A proton is projected with a speed of `3X10^6 ms ^(-1)` horizontally from east to west. A uniform magnetic field `vec B` of strength `2.0X10^(-3)` T exists in the vertically upward direction(a) find the force on the proton just after it is projected. (b) what is the acceleration produced?
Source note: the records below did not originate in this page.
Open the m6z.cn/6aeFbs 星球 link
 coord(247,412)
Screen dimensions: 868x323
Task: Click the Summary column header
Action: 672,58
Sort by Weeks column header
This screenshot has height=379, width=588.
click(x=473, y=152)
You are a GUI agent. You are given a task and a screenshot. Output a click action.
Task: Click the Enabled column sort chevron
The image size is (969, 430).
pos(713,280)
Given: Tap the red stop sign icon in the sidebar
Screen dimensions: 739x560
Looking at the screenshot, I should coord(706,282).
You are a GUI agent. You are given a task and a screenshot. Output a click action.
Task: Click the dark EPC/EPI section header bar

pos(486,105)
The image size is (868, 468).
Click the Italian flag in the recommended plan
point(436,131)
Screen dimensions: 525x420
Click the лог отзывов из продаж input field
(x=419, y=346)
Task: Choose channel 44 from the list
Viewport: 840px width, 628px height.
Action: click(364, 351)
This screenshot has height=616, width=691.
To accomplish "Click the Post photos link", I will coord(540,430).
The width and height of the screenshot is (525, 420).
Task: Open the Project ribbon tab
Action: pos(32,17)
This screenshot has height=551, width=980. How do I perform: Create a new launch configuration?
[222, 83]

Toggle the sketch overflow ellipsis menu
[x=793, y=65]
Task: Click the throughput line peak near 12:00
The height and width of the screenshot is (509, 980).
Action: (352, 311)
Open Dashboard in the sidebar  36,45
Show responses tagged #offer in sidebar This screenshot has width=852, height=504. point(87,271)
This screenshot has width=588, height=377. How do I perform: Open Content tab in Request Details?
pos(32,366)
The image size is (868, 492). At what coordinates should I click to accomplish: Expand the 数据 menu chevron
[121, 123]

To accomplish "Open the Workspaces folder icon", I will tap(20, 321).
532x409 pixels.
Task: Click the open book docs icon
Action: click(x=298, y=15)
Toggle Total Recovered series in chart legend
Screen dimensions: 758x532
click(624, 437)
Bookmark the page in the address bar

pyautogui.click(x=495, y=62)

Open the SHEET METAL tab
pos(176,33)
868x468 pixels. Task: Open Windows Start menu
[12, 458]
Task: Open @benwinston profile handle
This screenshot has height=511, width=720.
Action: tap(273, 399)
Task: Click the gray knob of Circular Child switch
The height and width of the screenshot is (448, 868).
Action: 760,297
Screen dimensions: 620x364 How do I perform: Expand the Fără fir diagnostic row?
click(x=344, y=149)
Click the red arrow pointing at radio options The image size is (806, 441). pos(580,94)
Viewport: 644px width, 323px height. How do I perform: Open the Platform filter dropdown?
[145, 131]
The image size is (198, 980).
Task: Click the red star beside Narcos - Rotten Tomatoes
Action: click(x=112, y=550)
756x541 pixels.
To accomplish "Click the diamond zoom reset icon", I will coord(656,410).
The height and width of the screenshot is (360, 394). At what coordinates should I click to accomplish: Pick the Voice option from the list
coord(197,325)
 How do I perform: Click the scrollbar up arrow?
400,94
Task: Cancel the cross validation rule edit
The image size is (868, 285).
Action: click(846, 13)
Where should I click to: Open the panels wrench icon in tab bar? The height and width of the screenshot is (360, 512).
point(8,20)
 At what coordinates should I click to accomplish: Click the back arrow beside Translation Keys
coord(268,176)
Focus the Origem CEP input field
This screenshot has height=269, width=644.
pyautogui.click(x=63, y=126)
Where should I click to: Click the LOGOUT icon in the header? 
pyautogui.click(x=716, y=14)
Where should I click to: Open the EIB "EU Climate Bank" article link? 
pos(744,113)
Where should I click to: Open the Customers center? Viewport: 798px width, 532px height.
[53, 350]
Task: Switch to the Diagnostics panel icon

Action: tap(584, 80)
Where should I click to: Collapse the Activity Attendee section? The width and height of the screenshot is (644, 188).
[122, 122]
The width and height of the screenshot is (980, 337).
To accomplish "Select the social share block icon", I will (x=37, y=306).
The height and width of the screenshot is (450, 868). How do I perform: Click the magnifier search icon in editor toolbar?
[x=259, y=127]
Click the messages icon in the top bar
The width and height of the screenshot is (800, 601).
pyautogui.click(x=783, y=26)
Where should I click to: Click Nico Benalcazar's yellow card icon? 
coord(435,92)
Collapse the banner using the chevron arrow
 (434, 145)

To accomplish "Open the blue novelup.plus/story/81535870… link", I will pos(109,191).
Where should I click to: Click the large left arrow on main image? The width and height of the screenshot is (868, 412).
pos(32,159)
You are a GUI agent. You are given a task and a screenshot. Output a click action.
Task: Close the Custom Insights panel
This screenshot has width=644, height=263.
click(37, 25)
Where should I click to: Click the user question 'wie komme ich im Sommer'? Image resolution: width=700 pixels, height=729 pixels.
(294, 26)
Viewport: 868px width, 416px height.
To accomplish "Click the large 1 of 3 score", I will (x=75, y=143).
To solve the problem step by step, we will break it down into two parts as per the question. ### Part (a): Finding the Force on the Proton 1. **Identify the Given Values**: - Speed of the proton, \( v = 3 \times 10^6 \, \text{m/s} \) - Magnetic field strength, \( B = 2.0 \times 10^{-3} \, \text{T} \) - Charge of the proton, \( q = 1.6 \times 10^{-19} \, \text{C} \) - The direction of the velocity is from east to west (horizontally). - The direction of the magnetic field is vertically upward. 2. **Use the Formula for Magnetic Force**: The force \( F \) on a charged particle moving in a magnetic field is given by the equation: \[ F = q \cdot (v \times B) \] Since the velocity \( v \) and the magnetic field \( B \) are perpendicular to each other, we can simplify this to: \[ F = q \cdot v \cdot B \] 3. **Substitute the Values**: \[ F = (1.6 \times 10^{-19} \, \text{C}) \cdot (3 \times 10^6 \, \text{m/s}) \cdot (2.0 \times 10^{-3} \, \text{T}) \] 4. **Calculate the Force**: \[ F = 1.6 \times 3 \times 2.0 \times 10^{-19} \times 10^6 \times 10^{-3} \] \[ F = 9.6 \times 10^{-16} \, \text{N} \] ### Part (b): Finding the Acceleration Produced 1. **Use Newton's Second Law**: The acceleration \( a \) produced on the proton can be calculated using Newton's second law: \[ a = \frac{F}{m} \] where \( m \) is the mass of the proton. 2. **Identify the Mass of the Proton**: The mass of the proton is given as: \[ m = 1.67 \times 10^{-27} \, \text{kg} \] 3. **Substitute the Values**: \[ a = \frac{9.6 \times 10^{-16} \, \text{N}}{1.67 \times 10^{-27} \, \text{kg}} \] 4. **Calculate the Acceleration**: \[ a = 5.74 \times 10^{11} \, \text{m/s}^2 \] ### Final Answers: - (a) The force on the proton is \( 9.6 \times 10^{-16} \, \text{N} \). - (b) The acceleration produced is approximately \( 5.74 \times 10^{11} \, \text{m/s}^2 \).